== AIM OF THE TASK ==
Restate word for word the lines of the data below, from the first through the one that has "Given: Click the Objectives button".

=== Begin Enclosure ===

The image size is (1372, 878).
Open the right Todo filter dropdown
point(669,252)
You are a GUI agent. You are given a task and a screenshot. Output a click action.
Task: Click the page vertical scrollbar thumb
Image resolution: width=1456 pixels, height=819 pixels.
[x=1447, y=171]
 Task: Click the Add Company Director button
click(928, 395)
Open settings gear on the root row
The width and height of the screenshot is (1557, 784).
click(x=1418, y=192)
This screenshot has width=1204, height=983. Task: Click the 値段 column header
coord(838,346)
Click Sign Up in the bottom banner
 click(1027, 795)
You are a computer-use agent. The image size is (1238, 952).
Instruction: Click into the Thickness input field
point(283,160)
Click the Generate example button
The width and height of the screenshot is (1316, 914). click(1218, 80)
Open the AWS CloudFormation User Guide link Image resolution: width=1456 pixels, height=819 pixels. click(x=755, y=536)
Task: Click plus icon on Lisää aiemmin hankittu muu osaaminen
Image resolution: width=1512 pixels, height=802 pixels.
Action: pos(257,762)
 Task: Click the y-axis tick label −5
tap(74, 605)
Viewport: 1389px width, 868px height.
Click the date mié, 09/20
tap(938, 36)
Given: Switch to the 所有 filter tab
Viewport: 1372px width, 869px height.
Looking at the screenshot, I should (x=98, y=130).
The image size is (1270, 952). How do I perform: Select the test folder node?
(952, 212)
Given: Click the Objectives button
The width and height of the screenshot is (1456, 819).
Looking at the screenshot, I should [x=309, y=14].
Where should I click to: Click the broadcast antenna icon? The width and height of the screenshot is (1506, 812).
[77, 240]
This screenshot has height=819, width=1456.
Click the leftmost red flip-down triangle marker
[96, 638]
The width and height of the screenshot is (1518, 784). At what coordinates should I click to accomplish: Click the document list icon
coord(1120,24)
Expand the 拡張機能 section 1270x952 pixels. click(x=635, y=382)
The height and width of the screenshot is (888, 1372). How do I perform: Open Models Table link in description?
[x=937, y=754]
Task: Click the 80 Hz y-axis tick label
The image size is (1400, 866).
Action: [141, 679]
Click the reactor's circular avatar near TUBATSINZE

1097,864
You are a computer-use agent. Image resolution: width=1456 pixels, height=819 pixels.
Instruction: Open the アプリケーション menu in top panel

=== End Enclosure ===

== ANSWER BOX ==
The image size is (1372, 878).
Open the right Todo filter dropdown
point(669,252)
You are a GUI agent. You are given a task and a screenshot. Output a click action.
Task: Click the page vertical scrollbar thumb
Image resolution: width=1456 pixels, height=819 pixels.
[x=1447, y=171]
 Task: Click the Add Company Director button
click(928, 395)
Open settings gear on the root row
The width and height of the screenshot is (1557, 784).
click(x=1418, y=192)
This screenshot has width=1204, height=983. Task: Click the 値段 column header
coord(838,346)
Click Sign Up in the bottom banner
 click(1027, 795)
You are a computer-use agent. The image size is (1238, 952).
Instruction: Click into the Thickness input field
point(283,160)
Click the Generate example button
The width and height of the screenshot is (1316, 914). click(1218, 80)
Open the AWS CloudFormation User Guide link Image resolution: width=1456 pixels, height=819 pixels. click(x=755, y=536)
Task: Click plus icon on Lisää aiemmin hankittu muu osaaminen
Image resolution: width=1512 pixels, height=802 pixels.
Action: pos(257,762)
 Task: Click the y-axis tick label −5
tap(74, 605)
Viewport: 1389px width, 868px height.
Click the date mié, 09/20
tap(938, 36)
Given: Switch to the 所有 filter tab
Viewport: 1372px width, 869px height.
Looking at the screenshot, I should (x=98, y=130).
The image size is (1270, 952). How do I perform: Select the test folder node?
(952, 212)
Given: Click the Objectives button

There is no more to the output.